### INFORMATION SUPPLIED
_ _ _
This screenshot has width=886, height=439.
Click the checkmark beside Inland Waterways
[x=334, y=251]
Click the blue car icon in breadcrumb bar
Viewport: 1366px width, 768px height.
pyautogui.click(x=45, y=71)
_ _ _
### EXERCISE AIM
The full material has to be written out again exactly as shown.

### REPLY
This screenshot has width=886, height=439.
Click the checkmark beside Inland Waterways
[x=334, y=251]
Click the blue car icon in breadcrumb bar
Viewport: 1366px width, 768px height.
pyautogui.click(x=45, y=71)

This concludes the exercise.